== What this task involves ==
Quote exactly the lines running from the line with "www.aboutads.info (454, 1105)" to the end of the entries, including both, and nothing else.

== Information ==
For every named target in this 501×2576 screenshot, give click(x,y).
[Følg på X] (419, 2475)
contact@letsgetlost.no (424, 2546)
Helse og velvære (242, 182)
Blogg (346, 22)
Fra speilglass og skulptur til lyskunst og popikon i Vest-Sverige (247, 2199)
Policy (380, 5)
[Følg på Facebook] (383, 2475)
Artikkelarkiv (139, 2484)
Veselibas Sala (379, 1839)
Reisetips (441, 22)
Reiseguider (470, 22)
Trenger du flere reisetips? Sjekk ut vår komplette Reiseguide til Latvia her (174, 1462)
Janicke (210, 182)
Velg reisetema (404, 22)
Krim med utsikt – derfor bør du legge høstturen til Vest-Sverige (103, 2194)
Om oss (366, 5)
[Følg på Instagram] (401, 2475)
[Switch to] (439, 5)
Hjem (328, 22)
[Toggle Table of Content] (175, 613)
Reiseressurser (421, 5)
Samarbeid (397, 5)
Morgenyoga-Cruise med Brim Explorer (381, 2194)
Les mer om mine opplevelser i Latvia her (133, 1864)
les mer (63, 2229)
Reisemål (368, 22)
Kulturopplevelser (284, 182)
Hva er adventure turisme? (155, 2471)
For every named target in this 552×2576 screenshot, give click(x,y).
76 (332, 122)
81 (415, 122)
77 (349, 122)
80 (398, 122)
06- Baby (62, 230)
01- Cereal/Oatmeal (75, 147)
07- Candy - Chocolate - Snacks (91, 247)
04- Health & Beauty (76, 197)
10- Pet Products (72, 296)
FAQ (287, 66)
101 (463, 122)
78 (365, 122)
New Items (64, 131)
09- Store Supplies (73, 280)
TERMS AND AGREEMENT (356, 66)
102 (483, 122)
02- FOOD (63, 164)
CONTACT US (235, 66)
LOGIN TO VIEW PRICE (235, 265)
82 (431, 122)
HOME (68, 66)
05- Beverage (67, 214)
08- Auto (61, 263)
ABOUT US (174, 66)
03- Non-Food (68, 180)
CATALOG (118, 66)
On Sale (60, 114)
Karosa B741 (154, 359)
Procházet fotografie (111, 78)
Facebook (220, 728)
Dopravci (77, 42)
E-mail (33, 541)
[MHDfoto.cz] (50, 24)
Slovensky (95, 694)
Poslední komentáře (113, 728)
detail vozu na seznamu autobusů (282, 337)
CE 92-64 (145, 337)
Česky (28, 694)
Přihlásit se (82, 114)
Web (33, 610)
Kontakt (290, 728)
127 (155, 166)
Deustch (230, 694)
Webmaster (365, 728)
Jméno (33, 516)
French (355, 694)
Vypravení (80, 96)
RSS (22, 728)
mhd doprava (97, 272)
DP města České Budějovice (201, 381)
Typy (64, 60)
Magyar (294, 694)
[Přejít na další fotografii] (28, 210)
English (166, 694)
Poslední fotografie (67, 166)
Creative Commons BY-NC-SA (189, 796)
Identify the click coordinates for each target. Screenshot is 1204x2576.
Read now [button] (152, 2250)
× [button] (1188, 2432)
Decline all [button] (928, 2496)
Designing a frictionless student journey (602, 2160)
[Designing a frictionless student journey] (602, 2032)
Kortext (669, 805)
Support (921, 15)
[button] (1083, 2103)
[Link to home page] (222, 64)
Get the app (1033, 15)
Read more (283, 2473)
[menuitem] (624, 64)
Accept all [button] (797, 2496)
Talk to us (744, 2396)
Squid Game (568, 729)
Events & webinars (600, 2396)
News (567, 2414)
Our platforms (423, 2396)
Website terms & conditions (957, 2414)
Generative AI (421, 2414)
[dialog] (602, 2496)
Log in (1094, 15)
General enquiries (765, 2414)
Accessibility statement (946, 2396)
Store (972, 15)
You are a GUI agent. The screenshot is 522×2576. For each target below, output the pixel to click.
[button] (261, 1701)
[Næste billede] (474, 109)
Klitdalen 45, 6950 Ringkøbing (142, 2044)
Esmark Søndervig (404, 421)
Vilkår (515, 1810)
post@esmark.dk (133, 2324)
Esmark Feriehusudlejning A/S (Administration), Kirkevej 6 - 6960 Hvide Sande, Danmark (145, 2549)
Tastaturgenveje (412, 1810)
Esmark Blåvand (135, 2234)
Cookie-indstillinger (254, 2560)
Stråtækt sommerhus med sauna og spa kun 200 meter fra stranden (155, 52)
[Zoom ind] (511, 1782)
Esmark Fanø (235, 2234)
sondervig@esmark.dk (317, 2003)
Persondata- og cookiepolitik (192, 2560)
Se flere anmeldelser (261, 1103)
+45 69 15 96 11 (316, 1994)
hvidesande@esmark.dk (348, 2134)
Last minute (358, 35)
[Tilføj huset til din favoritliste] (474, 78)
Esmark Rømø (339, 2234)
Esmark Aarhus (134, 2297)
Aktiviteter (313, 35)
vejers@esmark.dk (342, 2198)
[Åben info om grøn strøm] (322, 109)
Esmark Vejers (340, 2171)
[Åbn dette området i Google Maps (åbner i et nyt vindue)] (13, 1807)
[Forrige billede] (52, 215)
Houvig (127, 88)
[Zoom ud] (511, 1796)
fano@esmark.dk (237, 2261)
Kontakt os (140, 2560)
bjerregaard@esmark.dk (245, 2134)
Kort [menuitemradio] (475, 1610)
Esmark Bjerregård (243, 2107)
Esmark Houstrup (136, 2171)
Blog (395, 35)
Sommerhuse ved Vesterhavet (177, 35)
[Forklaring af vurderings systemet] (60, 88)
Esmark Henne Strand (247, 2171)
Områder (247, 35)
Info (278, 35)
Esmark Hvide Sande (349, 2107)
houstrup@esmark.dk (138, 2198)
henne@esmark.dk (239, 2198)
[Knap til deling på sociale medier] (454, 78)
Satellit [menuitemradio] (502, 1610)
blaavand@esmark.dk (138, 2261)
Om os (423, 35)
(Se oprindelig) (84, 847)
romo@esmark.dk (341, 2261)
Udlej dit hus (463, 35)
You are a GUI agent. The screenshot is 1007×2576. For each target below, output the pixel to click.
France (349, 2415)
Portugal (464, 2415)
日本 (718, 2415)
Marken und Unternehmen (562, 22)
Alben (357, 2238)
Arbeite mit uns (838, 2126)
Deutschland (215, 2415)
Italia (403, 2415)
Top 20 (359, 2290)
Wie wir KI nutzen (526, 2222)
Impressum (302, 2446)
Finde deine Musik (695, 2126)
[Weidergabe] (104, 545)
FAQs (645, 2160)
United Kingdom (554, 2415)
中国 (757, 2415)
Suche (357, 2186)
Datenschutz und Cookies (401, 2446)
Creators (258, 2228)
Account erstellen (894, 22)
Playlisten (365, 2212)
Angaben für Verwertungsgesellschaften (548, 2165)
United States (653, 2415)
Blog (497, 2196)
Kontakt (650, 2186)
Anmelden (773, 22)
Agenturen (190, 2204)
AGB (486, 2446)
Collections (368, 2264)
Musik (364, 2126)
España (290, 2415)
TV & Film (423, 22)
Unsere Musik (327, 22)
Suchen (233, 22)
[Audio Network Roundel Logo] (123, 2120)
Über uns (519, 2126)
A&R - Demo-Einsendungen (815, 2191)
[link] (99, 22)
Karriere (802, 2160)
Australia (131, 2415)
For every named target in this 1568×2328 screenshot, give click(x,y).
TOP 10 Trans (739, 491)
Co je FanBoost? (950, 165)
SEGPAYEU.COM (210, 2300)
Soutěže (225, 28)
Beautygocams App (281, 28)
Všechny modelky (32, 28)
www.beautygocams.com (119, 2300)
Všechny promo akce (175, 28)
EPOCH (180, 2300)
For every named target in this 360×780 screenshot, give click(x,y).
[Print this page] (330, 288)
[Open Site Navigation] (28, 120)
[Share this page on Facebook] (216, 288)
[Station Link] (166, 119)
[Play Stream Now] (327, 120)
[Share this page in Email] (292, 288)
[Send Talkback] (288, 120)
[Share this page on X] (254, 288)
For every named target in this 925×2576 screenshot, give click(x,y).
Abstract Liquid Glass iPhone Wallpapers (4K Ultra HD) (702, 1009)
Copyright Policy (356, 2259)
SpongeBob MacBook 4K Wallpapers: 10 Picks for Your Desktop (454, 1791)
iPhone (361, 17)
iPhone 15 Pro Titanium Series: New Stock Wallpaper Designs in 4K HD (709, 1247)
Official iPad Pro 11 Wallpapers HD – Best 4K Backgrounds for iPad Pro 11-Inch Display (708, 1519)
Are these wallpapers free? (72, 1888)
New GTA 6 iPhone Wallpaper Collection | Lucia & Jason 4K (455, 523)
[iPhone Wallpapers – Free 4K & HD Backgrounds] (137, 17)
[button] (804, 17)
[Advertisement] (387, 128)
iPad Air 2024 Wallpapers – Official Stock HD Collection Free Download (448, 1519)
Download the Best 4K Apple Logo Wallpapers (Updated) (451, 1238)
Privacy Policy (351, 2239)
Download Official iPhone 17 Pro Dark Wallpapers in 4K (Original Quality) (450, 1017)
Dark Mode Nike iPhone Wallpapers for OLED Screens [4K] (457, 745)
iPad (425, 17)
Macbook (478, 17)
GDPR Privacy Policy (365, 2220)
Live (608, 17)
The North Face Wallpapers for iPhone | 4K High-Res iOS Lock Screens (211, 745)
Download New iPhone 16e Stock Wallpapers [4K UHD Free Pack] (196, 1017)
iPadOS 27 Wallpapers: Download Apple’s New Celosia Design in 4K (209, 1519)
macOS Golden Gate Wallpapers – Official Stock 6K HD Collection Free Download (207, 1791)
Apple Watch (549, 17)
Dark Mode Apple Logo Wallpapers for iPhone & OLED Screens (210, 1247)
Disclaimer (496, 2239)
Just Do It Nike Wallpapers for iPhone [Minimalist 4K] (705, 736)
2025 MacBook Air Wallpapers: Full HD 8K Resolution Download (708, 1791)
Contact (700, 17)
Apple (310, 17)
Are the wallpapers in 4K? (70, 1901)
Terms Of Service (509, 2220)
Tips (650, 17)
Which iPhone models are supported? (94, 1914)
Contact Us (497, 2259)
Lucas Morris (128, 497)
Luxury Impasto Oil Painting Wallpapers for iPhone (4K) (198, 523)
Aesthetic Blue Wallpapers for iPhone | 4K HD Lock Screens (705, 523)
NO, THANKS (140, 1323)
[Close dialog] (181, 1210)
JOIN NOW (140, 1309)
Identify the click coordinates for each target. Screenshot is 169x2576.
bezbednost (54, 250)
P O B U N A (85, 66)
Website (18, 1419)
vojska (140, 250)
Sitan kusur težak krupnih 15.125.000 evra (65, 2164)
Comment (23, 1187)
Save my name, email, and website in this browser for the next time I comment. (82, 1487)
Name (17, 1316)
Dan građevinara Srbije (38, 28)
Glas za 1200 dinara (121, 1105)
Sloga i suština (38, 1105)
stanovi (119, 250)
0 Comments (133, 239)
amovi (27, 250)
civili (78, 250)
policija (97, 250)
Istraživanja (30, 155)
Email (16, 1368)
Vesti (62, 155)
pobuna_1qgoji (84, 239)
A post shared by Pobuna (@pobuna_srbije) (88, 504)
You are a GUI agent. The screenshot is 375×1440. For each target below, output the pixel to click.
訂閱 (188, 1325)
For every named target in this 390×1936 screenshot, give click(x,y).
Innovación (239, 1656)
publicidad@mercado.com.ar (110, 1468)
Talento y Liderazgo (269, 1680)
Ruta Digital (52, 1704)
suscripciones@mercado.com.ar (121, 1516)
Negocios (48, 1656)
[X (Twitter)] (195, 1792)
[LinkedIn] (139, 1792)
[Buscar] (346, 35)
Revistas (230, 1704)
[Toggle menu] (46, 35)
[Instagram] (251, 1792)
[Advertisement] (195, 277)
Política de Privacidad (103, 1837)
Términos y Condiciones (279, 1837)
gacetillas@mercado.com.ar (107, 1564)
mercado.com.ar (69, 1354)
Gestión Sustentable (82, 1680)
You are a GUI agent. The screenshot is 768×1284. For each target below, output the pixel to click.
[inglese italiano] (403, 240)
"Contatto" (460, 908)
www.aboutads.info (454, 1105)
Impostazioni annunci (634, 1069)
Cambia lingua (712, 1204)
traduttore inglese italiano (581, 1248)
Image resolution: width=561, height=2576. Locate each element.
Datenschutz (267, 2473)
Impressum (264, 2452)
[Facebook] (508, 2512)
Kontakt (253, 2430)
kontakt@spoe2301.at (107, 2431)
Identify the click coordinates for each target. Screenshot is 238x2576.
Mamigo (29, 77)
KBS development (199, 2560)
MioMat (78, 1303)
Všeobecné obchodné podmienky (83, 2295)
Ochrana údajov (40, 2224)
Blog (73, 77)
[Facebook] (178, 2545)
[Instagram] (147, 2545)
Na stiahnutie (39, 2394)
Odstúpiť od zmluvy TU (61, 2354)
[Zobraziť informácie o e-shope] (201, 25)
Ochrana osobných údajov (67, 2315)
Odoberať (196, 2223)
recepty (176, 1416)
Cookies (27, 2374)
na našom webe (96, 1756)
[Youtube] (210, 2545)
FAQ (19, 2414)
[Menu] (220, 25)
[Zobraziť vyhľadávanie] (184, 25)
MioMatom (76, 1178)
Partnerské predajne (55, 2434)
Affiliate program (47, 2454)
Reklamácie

== Your solution ==
www.aboutads.info (454, 1105)
Impostazioni annunci (634, 1069)
Cambia lingua (712, 1204)
traduttore inglese italiano (581, 1248)
Image resolution: width=561, height=2576. Locate each element.
Datenschutz (267, 2473)
Impressum (264, 2452)
[Facebook] (508, 2512)
Kontakt (253, 2430)
kontakt@spoe2301.at (107, 2431)
Identify the click coordinates for each target. Screenshot is 238x2576.
Mamigo (29, 77)
KBS development (199, 2560)
MioMat (78, 1303)
Všeobecné obchodné podmienky (83, 2295)
Ochrana údajov (40, 2224)
Blog (73, 77)
[Facebook] (178, 2545)
[Instagram] (147, 2545)
Na stiahnutie (39, 2394)
Odstúpiť od zmluvy TU (61, 2354)
[Zobraziť informácie o e-shope] (201, 25)
Ochrana osobných údajov (67, 2315)
Odoberať (196, 2223)
recepty (176, 1416)
Cookies (27, 2374)
na našom webe (96, 1756)
[Youtube] (210, 2545)
FAQ (19, 2414)
[Menu] (220, 25)
[Zobraziť vyhľadávanie] (184, 25)
MioMatom (76, 1178)
Partnerské predajne (55, 2434)
Affiliate program (47, 2454)
Reklamácie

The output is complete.